# Regression analysis with SQL 
![Screenshot 2023-03-27 at 12.00.27 AM.png](attachment:8a6629ef-d56e-4525-acf1-384e1914d994.png)

In [None]:
import pandas as pd
from pandas import DataFrame
import matplotlib.pyplot as plt
from DATA225utils import make_connection, dataframe_query

%matplotlib inline

In [None]:
conn = make_connection(config_file = 'StudentBooks.ini')
cursor = conn.cursor()

In [None]:
cursor.execute('DROP TABLE IF EXISTS weights')

sql = """
    CREATE TABLE weights
    (
        student DOUBLE NOT NULL,
        books   DOUBLE NOT NULL,
        PRIMARY KEY(student, books)
    )
    """

cursor.execute(sql)

## Student and textbook weights with missing weights
#### -1 is the placeholder for missing weights.

In [None]:
student_weights  = [48.50, 54.50, 61.25, 65.00, 69.00, 74.50, 85.00,    -1, 89.00, 99.00, 105.00, 112.00, 123.00, 134.00, 142.00]
textbook_weights = [ 8.00,  9.44, 10.08,    -1, 11.81, 12.28, 13.61, 14.00, 15.13, 15.47,     -1, 17.36,  18.07,  20.29,  16.06 ]

values = list(zip(student_weights, textbook_weights))
values

## Load the `weights` table

In [None]:
sql = ( """
        INSERT INTO weights
        VALUES (%s, %s)
        """
      )

cursor.executemany(sql, values)
conn.commit()

## Function to display the `weights` table and return its rows

In [None]:
def display_and_return(cursor):
    """
    Query the weights table, print its rows as a dataframe,
    and return the rows as a numpy array.
    """
    _, df = dataframe_query(conn, """
        SELECT student AS student_weights,
               books AS book_weights
        FROM weights
        """
                           )
    
    display(df)
    return df.to_numpy()

## The dirty `weights` table
#### -1 is the placeholder for missing weights.

In [None]:
rows = display_and_return(cursor)

In [None]:
def draw_graph(max_x, m, b):
    """
    Draw a linear regression trend line with slope m
    and y intercept b from x = 0 to max_x.
    """
    # The regression line. We only need the end points.
    # End point 1: (0, b)
    # End point 2: (max_x, m*max_x + b)
    plt.plot([0, max_x], [b, max_x + b], color='red')

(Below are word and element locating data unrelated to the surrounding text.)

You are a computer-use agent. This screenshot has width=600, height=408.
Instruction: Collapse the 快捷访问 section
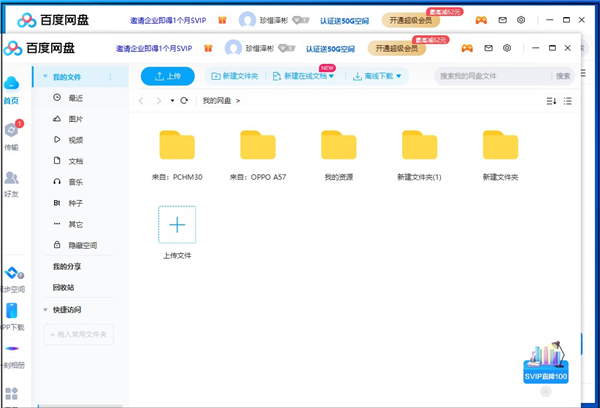[x=45, y=310]
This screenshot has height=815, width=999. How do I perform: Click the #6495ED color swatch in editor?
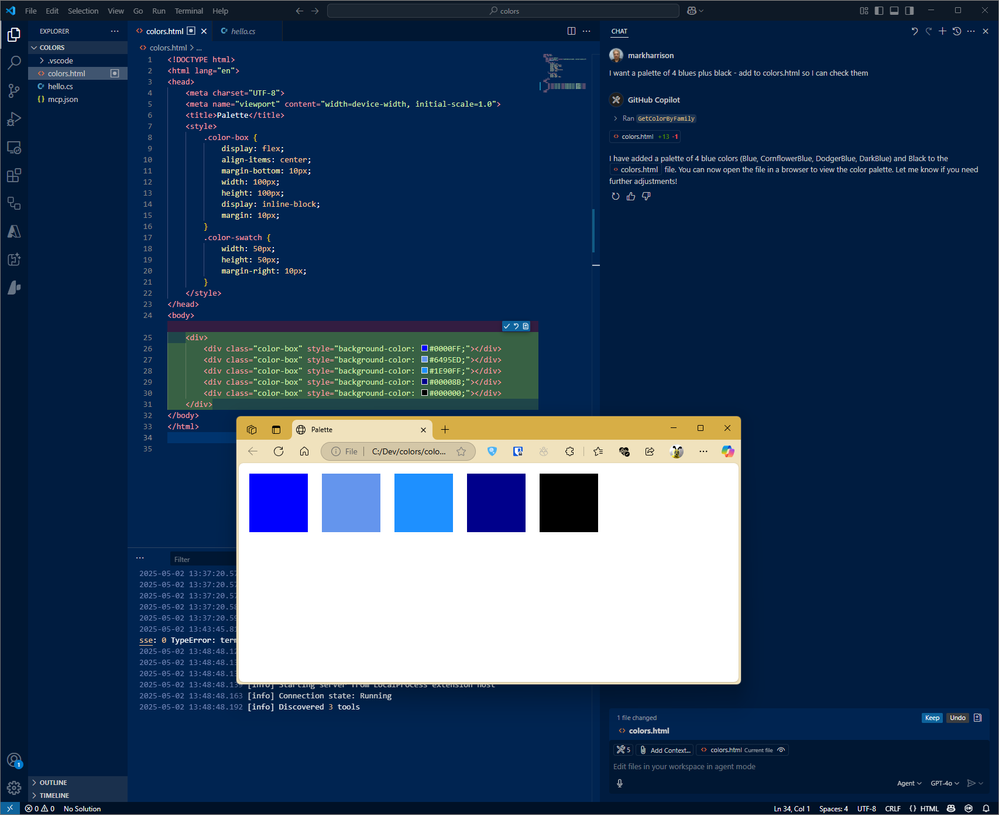[424, 360]
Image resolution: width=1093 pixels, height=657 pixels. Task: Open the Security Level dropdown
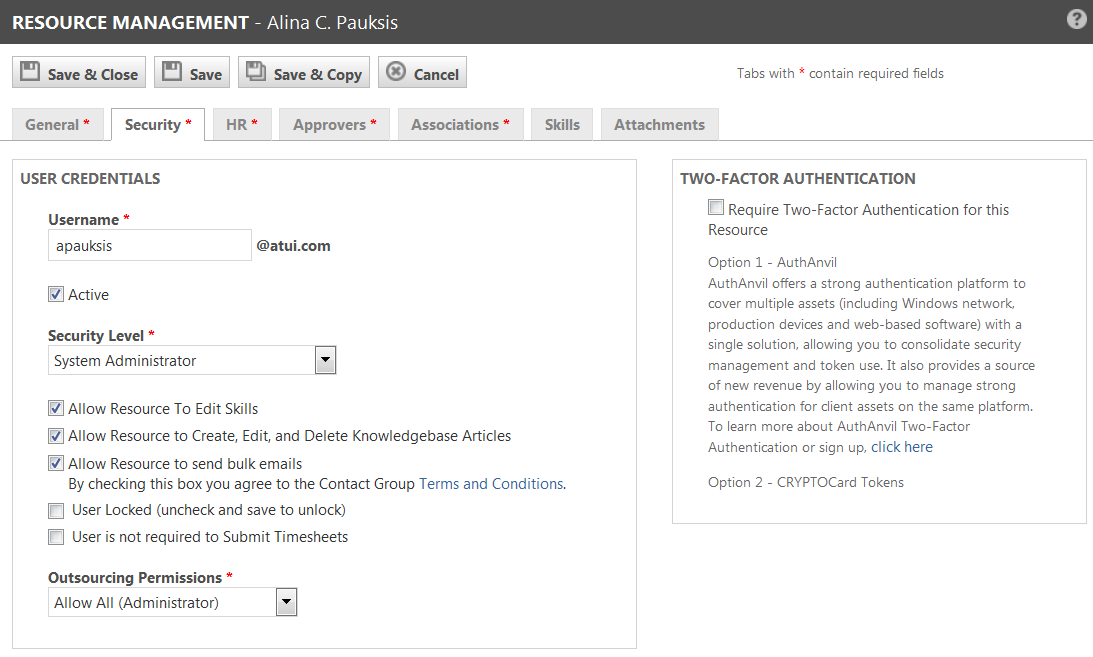tap(325, 360)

## Function to execute multiple SQL statements

In [None]:
def execute_multiple_SQL(cursor, sql, trace=False):
    """
    Use the cursor to execute multiple SQL statements.
    Print an execution trace if trace=True.
    """
    for crsr in cursor.execute(sql, multi=True):
        if crsr.with_rows:
            results = crsr.fetchall()
            if trace:
                print(crsr.statement)
                print('  ==> ', results)
        else:
            if trace:
                print(crsr.statement)
                if crsr.rowcount > 0:
                    print(f'  ==> {crsr.rowcount} row(s) affected.')

## SQL to clean the data

#### In `SELECT` we must use the assignment operator `:=` because `=` is the equality operator.

In [None]:
sql = ( 
    """
    START TRANSACTION;

    -- Compute slope m and the y intercept b.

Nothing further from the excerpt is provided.